Parece que fue ayer cuando todavía podíamos pasear sin problemas por donde quisiéramos. A mí particularmente me encanta pasear. A un ritmo lento, para reflexionar y darle vueltas a la cabeza sobre algún tema; a un ritmo más rápido para disfrutar del mero hecho de caminar. Me venía muy bien para la ansiedad, resultaba terapéutico.
Sin embargo, llevamos más de un mes encerrados para tratar de evitar el contagio con el nuevo coronavirus. Fíjate, pensábamos que podíamos salir cuando quisiéramos. Y, de un día para otro, ya no es posible salvo para casos muy justificados.
Habíamos dado por sentada esa posibilidad. Y nos habíamos equivocado por completo. Las circunstancias cambian a cada instante, y lo que hoy puede ser un hecho, mañana puede no serlo.
Tenemos tendencia a pensar que el día siguiente las cosas serán como hoy. El problema es que eso no tiene por qué ser así. No podemos saber ni siquiera si mañana seguiremos vivos. Como para saber seguro cualquier otra cosa.

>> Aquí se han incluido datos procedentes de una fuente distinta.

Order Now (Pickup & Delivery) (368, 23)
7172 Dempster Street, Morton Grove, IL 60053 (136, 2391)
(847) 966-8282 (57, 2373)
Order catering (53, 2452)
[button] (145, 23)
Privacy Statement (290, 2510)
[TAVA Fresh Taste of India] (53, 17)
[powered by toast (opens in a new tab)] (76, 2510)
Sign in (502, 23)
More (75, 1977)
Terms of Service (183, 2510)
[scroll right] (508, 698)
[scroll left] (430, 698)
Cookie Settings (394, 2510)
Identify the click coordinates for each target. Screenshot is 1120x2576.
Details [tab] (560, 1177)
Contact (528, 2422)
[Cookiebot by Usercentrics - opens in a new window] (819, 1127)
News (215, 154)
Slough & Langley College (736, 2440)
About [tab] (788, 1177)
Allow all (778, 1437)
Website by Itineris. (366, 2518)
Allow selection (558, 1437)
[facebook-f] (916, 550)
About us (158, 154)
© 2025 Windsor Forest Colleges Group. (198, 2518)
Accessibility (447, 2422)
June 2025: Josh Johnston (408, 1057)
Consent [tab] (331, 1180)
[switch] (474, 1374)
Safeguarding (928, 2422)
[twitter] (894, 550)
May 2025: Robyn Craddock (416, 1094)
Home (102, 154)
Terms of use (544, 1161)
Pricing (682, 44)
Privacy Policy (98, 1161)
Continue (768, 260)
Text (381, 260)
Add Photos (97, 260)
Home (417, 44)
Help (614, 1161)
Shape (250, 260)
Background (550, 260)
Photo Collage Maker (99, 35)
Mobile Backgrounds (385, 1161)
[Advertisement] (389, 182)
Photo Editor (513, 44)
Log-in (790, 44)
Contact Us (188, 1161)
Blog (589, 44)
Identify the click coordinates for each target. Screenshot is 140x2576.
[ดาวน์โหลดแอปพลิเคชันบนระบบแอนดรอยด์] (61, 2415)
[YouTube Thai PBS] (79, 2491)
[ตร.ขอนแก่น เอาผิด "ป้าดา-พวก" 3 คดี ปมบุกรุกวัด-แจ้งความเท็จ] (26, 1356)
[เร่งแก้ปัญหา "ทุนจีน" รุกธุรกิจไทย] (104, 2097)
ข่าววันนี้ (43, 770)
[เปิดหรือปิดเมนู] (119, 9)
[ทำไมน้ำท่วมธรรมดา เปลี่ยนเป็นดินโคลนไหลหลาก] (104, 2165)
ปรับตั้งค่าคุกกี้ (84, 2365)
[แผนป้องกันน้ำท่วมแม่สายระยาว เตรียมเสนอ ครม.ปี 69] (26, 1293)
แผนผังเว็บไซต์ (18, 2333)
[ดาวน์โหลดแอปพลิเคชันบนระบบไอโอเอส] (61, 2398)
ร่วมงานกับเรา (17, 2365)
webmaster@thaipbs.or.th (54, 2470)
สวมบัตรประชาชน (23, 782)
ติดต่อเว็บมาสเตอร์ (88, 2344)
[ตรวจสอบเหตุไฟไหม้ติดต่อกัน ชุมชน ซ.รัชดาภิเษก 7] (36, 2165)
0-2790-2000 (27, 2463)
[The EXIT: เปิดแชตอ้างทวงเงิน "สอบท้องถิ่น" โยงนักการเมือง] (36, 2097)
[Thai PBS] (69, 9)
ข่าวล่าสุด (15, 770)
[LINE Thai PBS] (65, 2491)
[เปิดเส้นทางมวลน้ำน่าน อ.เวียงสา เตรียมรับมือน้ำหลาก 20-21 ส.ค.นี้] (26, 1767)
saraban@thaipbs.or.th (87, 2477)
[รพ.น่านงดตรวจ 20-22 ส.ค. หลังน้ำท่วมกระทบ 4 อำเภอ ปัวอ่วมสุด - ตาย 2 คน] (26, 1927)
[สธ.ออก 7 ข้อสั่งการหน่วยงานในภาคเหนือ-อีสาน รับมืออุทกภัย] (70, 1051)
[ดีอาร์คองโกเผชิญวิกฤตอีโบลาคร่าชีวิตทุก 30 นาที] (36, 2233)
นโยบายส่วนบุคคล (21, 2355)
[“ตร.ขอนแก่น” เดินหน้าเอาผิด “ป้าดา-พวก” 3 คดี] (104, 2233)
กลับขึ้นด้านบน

Ojo, que esta no es una perspectiva con la que quiera ponerte triste. Al contrario. Al ser consciente de que no tenemos ni idea de lo que nos deparará el mañana, te abres a la posibilidad de aprovechar de verdad el día. Sí, está bien hacer planes y suponer que mañana o al día siguiente o al mes siguiente podrás llevarlos a cabo. Pero eso no tiene que hacer que descuidemos lo importante y lo dejemos para otro momento. Porque podemos acabar retrasándolo día tras día, hasta que ya sea demasiado tarde. El tiempo no se puede recuperar, cuando pasa, ha pasado para siempre.
¿Qué no hay que dejar para otro momento?
Algunos ejemplos:
- Jugar con tus hijos.
- Abrazarlos.
- Decirles que estás orgulloso de ellos.
- Decirles que los quieres.
- Leerles cuentos.
- Abrazar a tu cónyuge.
- Compartir un rato tranquilo con tu cónyuge, tan solo charlando o mirando un atardecer.
Y tantos, tantos otros ejemplos que seguro que a ti también se te ocurren. Porque todos sabemos, en el fondo, lo que es verdaderamente importante y lo que no lo es tanto. Todos sabemos qué es lo que merecería la pena hacer si supiéramos que al día siguiente no íbamos a estar vivos.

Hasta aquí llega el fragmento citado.